The author of a book on alien life is asking a judge to compel NASA to take a closer look at the unusual Mars rock that is said to look like a jelly doughnut.

Rhawn Joseph identifies himself as an astrobiologist in the petition for a writ of mandamus filed on Monday in San Francisco federal court, report Popular Science and Courthouse News Service. In his pro se complaint, Joseph calls the rock a “putative biological organism.”

The rock has attracted attention because when the Mars Rover took pictures of the same patch of land 13 days earlier, it was not there, according to NASA when it posted the photo. “One of its wheels likely knocked the rock–dubbed ‘Pinnacle Island’–to this position,” the caption explained.

NASA’s refusal to take close-up photos of the so-called rock, along with its refusal to release high-resolution photos, “is inexplicable, recklessly negligent, and bizarre,” the suit says.

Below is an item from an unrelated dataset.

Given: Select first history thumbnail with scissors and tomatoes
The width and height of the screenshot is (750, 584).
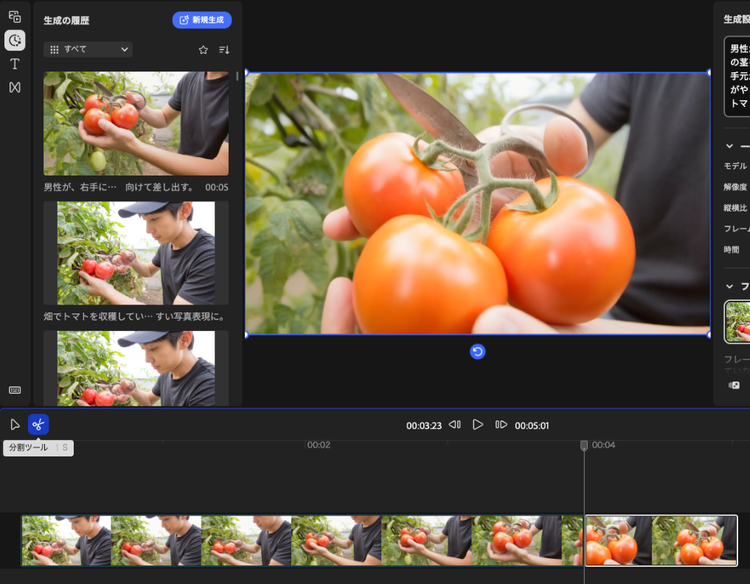Looking at the screenshot, I should 136,123.
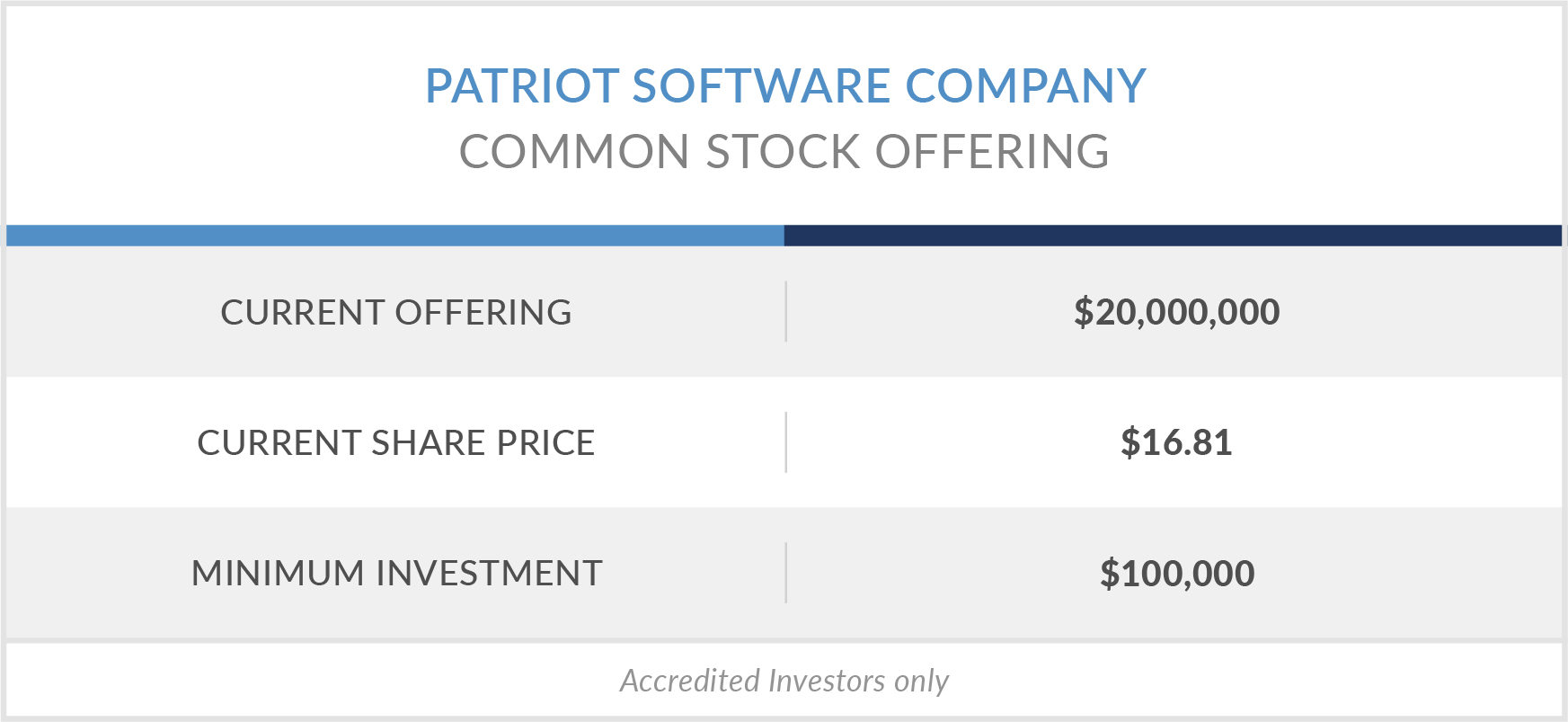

Joseph suggests the rock is actually a “mushroom-like fungus” that germinated from spores.

“Any intelligent adult, adolescent, child, chimpanzee, monkey, dog, or rodent with even a modicum of curiosity, would approach, investigate and closely examine a bowl-shaped structure which appears just a few feet in front of them when 12 days earlier they hadn’t noticed it,” the suit says.